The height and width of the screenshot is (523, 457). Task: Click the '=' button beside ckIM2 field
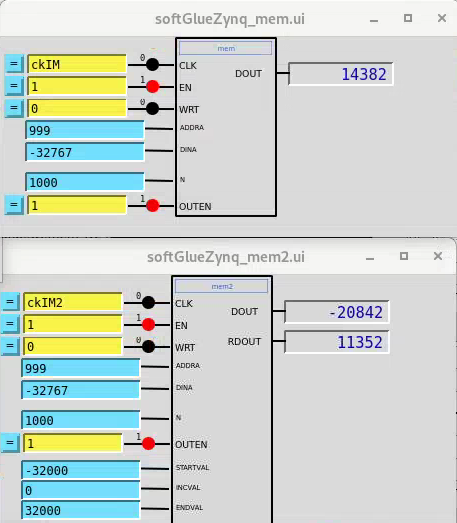coord(10,302)
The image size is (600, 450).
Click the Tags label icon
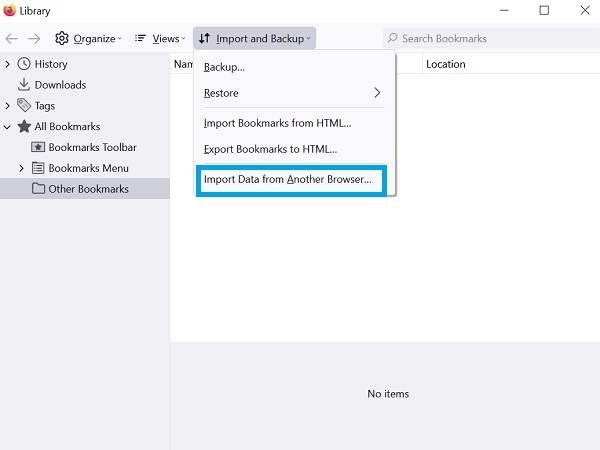pyautogui.click(x=24, y=106)
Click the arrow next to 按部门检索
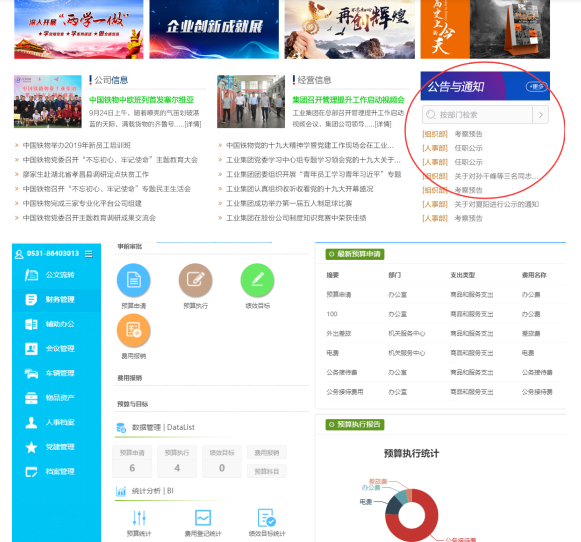 pos(541,115)
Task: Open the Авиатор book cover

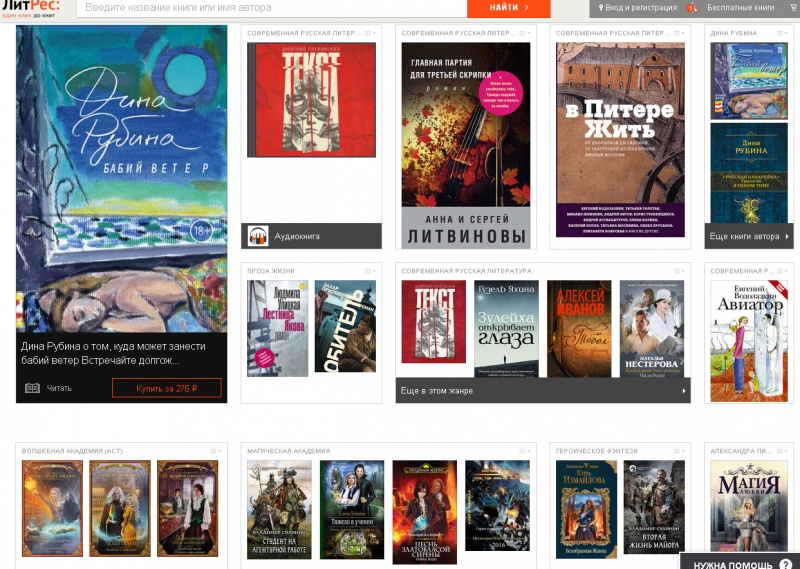Action: click(748, 341)
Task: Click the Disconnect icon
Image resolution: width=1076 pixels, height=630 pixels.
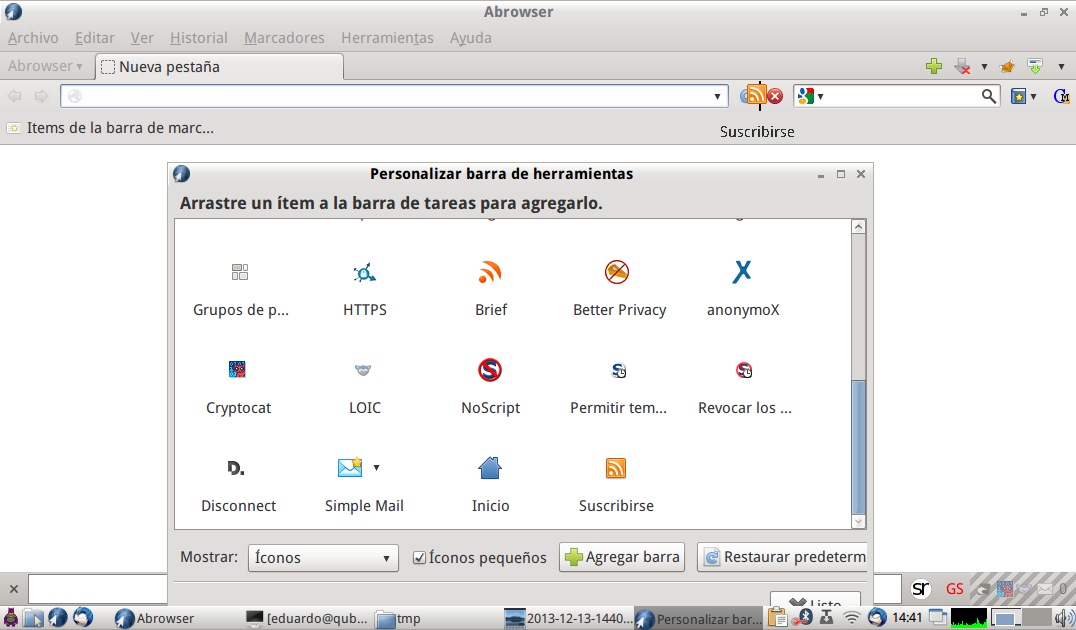Action: pyautogui.click(x=237, y=468)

Description of the task:
Would you give again exactly the lines from the line containing "Image resolution: width=1076" through the end of the listing, both ends included, without any pictures?

Worked solution:
Image resolution: width=1076 pixels, height=630 pixels.
Action: pyautogui.click(x=237, y=468)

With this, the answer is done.